Brexit Implication On UK Employment Laws
With the end of the Brexit transition period imminent, businesses across the UK, small, medium, and large, are desperately trying to make sense of what will change, and how they can protect their interests. With the end of free movement from 1st January, 2021 businesses used to hiring skilled EU workers will need to understand the points-based immigration system. Businesses will also need to understand the impact of Brexit on employment law. In this article, we will take a look at some of the areas of employment law which may be affected by Brexit.
Will Brexit impact on UK employment law?
Since our entry into the European Union, a great deal of EU employment law has been transposed into UK law in the form of primary and secondary legislation, including discrimination rights, collective consultation obligations, transfer of undertakings regulations, family leave, working time regulations and duties to agency workers.
It is expected that most UK employment legislation which originated from the EU will remain in place immediately after the transition period comes to an end. In March 2019 the Government published a policy paper entitled, ‘Protecting and enhancing worker rights after the UK withdrawal from the European Union’ which affirmed a commitment to keep the rights of UK workers aligned with EU employment protection. That said, some aspects of law impacting on employers have already altered, including changes to the Immigration Act resulting from the ending of free movement, which will impact how businesses recruit from the EU/EEA.
Equality and Human Rights Law
Understandably, there is some concern that the UK’s departure from the EU may coincide with an attempt to water down or remove aspects of equality and human rights law in the UK. Under the EU Withdrawal Agreement (WA), the Charter of Fundamental Rights of the European Union, which provides for the fundamental rights and freedoms of individuals (dignity, freedoms, equality, solidarity, citizens' rights and justice) is no longer part of UK law. Section 5(4) of the WA specifically states, “The Charter of Fundamental Rights is not part of domestic law on or after exit day”. The Conservative 2019 manifesto also stated their intention to “update the Human Rights Act and administrative law to ensure that there is a proper balance between the rights of individuals, our vital national security and effective government”.
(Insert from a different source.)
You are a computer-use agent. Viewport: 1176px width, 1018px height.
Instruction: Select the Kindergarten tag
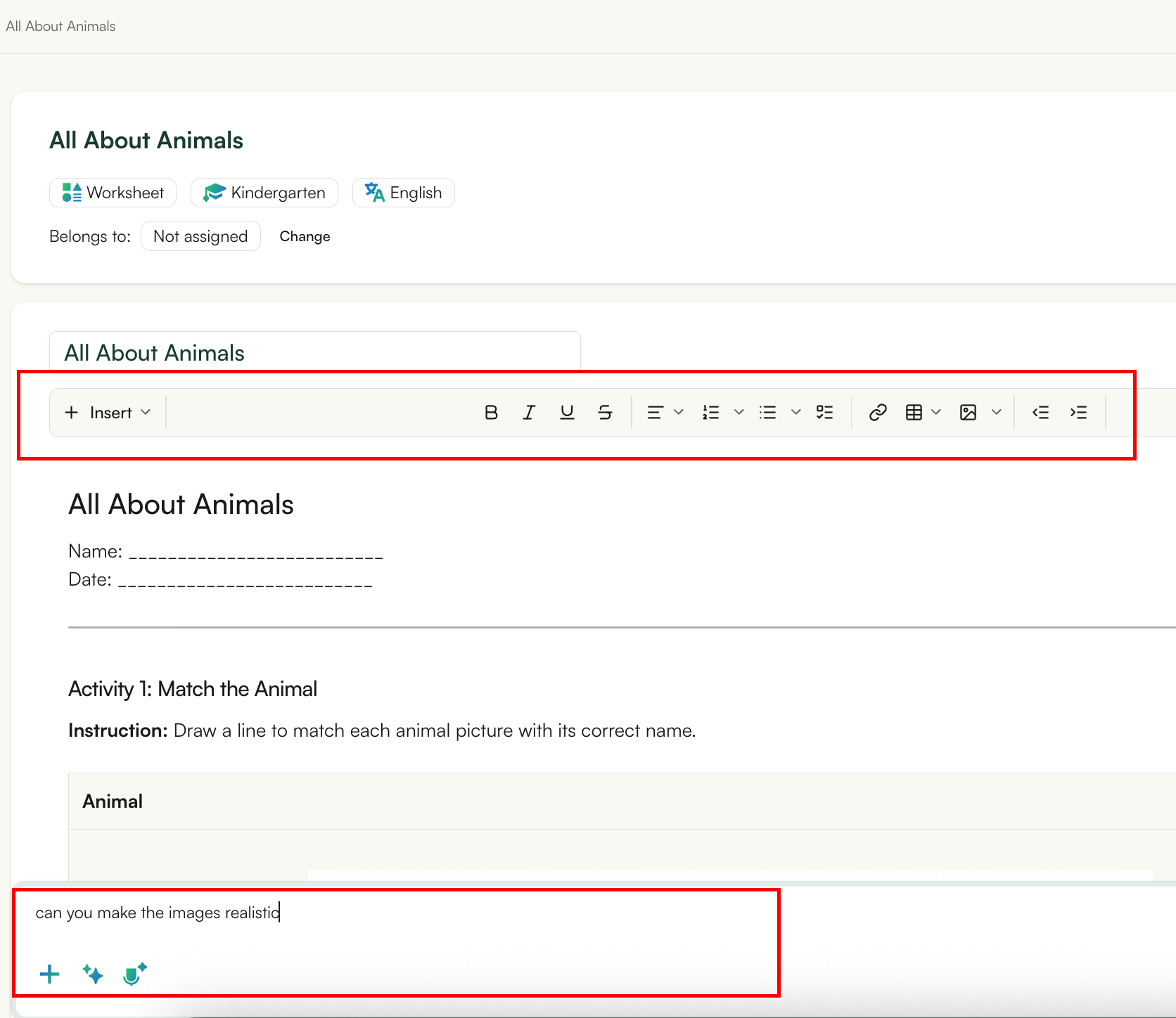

Leaving the EU does not affect the UK’s membership of the ECHR, and if there is to be any ongoing trading relationship between the two, it is likely this will need to be maintained. On this basis, employers can expect little in the way of concrete changes to equality and human rights law, at least for now.
Holidays and Working Time
Without the oversight of the EU, there is a potential that holiday and working time laws may be targeted for change in the coming year or two. It would not be entirely surprising to see tweaks to rights such as the right to paid holiday and the right to accruing holiday while on sick leave; potentially basing paid holiday on basic pay and limiting rights to accrue and carry over holidays. There may also be attempts to remove the cap on weekly working hours.
Agency Workers Regulations
The Agency Workers Regulations 2010 (AWR 2010) which are based on the EU Temporary Workers Directive, may be a target for revocation once the UK fully leaves the EU, in large part because they are seen as cumbersome and disliked by businesses. However, there is no stated intention by the Government to water down or remove agency worker rights following Brexit at present.
UK businesses which send and/or receive data (e.g. payroll data) to or from the EU, will need to ensure they remain compliant with data protection laws. As the ICO states, “The GDPR will be brought into UK law as the ‘UK GDPR’, but there may be further developments about how we deal with particular issues such as UK-EU transfers. The GDPR will be retained in domestic law at the end of the transition period, but the UK will have the independence to keep the framework under review”. As the ICO also point out, it is the Government’s intention to “incorporate the GDPR into UK data protection law from the end of the transition period” meaning that there will be little in the way of changes for businesses in terms of the core data protection principles and rights and obligations.
Freedom of Movement
EU/EEA workers currently in the UK will need to apply for settled or pre-settled status under the EU Settlement Scheme if they plan to stay in the UK. They will have until 30th June 2021 to apply. Children and partners will also be able to apply under the scheme. Businesses planning to continue to recruit from within the EU after the end of 2020 will need to apply for and secure a sponsor license, which will allow them to issue Certificates of Sponsorship to skilled EU workers.
As we have established, we do not expect employers to be inundated by changes and risks as a result of employment law changes due to Brexit. If you operate in the UK and the EU, then the challenge will be in ensuring that you keep up to date with UK and EU employment law if and when it diverges. As ever, your business is not alone; many enterprises across the UK will have the same challenges, and as such, help will always be at hand from employment and immigration solicitors if you need it.